The patient tolerated the first cycle of 5-azacitidine (subcutaneously) treatment quite well. She had a decreased energy level for about 5 days, and also developed constipation controlled with laxatives. In the week following cycle 1, she required 1 unit of packed red blood cells for symptomatic anemia at a hemoglobin of 7.7 gm/dL.

Remarkably, about 3 weeks after treatment, her blood counts improved impressively. WBC count was 4,400 (88.7% neutrophils); Hgb 9.7 gm/dL; and platelets 264,000 /mL. MCV has normalized to 93.4. The patient is feeling well, and is beginning cycle 2 of treatment. Although she still faces a very serious malignancy, she expressed her happiness that she was tolerating the therapy generally well, along with her clinical improvement, while maintaining her quality of life.

Discussion

A number of research efforts have taken place over the past few years regarding the treatment of AML in the elderly. Even in younger, fit patients side effects and therapy-related mortality can be high. Therefore, in a case such as the current one, which involved an octogenarian, cytarabine-based standard induction therapy, even at modified doses, was not recommended. In this patient’s case, she also wanted to avoid hospitalizations and preserve quality of life, which would be nearly impossible with such a line of treatment.

Fortunately, other treatments have come to the fore as viable options. For example, in the NCCN guidelines for treatment suggestions, regimens include decitabine; 5-azacitadine; low-dose cytarabine; and clofarabine. In the case at hand, cytogenetics showed deletion of 7q (intermediate risk), along with a hypocellular marrow with dysplastic forms in certain cell lineages, suggestive of antecedent myelodysplasia. In line with this, an important phase 3 trial that was performed, and published in Lancet Oncology in 2009, compared 5-azacitdine with a physician’s choice of “conventional care regimens.” In the study, a total of 358 patients were enrolled. “Conventional care” was comprised of “intensive” induction chemotherapy, low-dose cytarabine, and best supportive care. The patients had an International Prognostic Scoring System result of either intermediate-2 or high-risk. At least 30% to 35% of patients in each of the arms had over 20% blasts, defining them as AML. After a median follow up of 21.1 months, there was a significant advantage in survival for the azacitidine arm, at 24.5 vs. 15.0 months (HR 0.58, 95% CI: 0.43-0.77, log-rank p = 0.0001).

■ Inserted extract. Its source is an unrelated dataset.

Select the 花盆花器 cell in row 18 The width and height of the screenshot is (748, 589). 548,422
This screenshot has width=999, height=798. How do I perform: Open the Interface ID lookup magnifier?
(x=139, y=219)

Decitabine has also induced complete responses in older patients with AML, in up to 30% of individuals, although without a definite survival advantage. Another chemotherapeutic drug, clofarabine has also shown good response data, although in general, therapy is somewhat more difficult to tolerate than the hypomethylating agents. Data such as these led to the selection of 5-azacitadine in the patient discussed in the case.

In summary, there is a growing body of literature about the treatment of older patients with acute myelogenous leukemia. Therapy has to be carefully selected, but can yield good responses, while preserving quality of life in this potentially challenging population of patients.

Amit Mehta, MD, is an attending physician at Regional Cancer Care in Durham, N.C., and is a member of the HemOnc Today Editorial Board. Disclosure: Dr. Mehta reports no relevant financial disclosures.

For more information:

  • Cashen AF. Journal of Clinical Oncology 2010 Feb 1;28(4):556-61. Epub 2009 Dec 21.
  • Erba HP. Journal of Clinical Oncology 27 (15S): Abstract 7062, 2009.
  • Fenaux P. Lancet Oncology. 2009 Mar;10(3):223-32. Epub 2009 Feb 21.